Pipeline Overview¶
Baleen turns raw nanopore signal into per-site RNA modification calls by contrasting a native sample against an IVT (in vitro transcribed, unmodified) control. The core assumption: at an unmodified position the native and IVT current signals are interchangeable; at a modified position the native signal diverges from the IVT distribution.
flowchart TD
subgraph Input
N[Native BAM / FASTQ / BLOW5]
I[IVT BAM / FASTQ / BLOW5]
R[Reference FASTA]
end
N --> X[Read-ID intersection<br/>BAM ∩ FASTQ ∩ BLOW5]
I --> X
X --> EA[krill eventalign]
R --> EA
EA --> SG[Signal grouping by<br/>genomic position]
SG --> DTW[Pairwise DTW distance<br/>matrices per position]
DTW --> V1[V1 — Empirical-Bayes null<br/>+ hierarchical shrinkage]
V1 --> V2[V2 — anchored two-component<br/>mixture EM + soft gating]
V2 --> V3[V3 — gap-aware HMM<br/>forward–backward smoothing]
V3 --> AGG[Beta-Binomial site aggregation<br/>+ Benjamini-Hochberg FDR]
AGG --> TSV[site_results.tsv]
AGG --> BAM[read_results.bam<br/>mod-BAM MM/ML tags]
Stages¶
0. Read-ID intersection¶
Before any signal work, Baleen computes
reads(BAM) ∩ reads(FASTQ) ∩ reads(BLOW5) independently for each condition.

Records held in a dataset:
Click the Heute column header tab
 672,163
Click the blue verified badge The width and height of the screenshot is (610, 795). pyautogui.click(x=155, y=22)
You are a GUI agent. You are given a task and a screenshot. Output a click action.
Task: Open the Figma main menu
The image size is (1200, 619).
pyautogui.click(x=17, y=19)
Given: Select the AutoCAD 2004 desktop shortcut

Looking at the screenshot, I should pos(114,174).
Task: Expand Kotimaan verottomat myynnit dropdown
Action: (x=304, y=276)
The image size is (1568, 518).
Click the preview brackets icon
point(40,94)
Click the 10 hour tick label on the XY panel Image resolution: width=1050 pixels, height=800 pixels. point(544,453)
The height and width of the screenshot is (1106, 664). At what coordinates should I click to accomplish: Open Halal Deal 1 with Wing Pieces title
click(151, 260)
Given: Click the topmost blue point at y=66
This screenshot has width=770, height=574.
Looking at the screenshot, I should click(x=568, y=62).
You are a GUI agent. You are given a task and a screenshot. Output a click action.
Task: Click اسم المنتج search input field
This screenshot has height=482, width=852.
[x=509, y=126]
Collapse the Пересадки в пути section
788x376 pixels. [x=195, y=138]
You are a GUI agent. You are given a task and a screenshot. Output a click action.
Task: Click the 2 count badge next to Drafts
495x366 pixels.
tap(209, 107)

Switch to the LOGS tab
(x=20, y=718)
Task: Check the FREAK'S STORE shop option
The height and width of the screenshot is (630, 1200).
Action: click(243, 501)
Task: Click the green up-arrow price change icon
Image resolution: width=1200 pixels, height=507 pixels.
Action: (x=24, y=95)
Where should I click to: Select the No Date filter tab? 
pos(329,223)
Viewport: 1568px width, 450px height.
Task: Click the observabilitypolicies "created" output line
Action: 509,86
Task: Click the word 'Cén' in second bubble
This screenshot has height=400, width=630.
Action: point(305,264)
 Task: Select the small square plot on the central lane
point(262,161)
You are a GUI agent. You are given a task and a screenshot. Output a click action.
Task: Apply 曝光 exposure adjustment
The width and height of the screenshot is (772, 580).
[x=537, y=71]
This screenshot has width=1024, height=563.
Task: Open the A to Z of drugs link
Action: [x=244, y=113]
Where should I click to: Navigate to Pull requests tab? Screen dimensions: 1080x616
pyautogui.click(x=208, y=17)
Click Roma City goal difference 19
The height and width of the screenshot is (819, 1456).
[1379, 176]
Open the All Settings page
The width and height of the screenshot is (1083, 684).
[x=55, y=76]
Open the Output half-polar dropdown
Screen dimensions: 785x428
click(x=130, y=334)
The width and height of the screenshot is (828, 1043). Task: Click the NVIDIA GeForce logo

## Task to carry out
Copy the pipeline overview text above in full, with no changes.

## Written solution
Pipeline Overview¶
Baleen turns raw nanopore signal into per-site RNA modification calls by contrasting a native sample against an IVT (in vitro transcribed, unmodified) control. The core assumption: at an unmodified position the native and IVT current signals are interchangeable; at a modified position the native signal diverges from the IVT distribution.
flowchart TD
subgraph Input
N[Native BAM / FASTQ / BLOW5]
I[IVT BAM / FASTQ / BLOW5]
R[Reference FASTA]
end
N --> X[Read-ID intersection<br/>BAM ∩ FASTQ ∩ BLOW5]
I --> X
X --> EA[krill eventalign]
R --> EA
EA --> SG[Signal grouping by<br/>genomic position]
SG --> DTW[Pairwise DTW distance<br/>matrices per position]
DTW --> V1[V1 — Empirical-Bayes null<br/>+ hierarchical shrinkage]
V1 --> V2[V2 — anchored two-component<br/>mixture EM + soft gating]
V2 --> V3[V3 — gap-aware HMM<br/>forward–backward smoothing]
V3 --> AGG[Beta-Binomial site aggregation<br/>+ Benjamini-Hochberg FDR]
AGG --> TSV[site_results.tsv]
AGG --> BAM[read_results.bam<br/>mod-BAM MM/ML tags]
Stages¶
0. Read-ID intersection¶
Before any signal work, Baleen computes
reads(BAM) ∩ reads(FASTQ) ∩ reads(BLOW5) independently for each condition.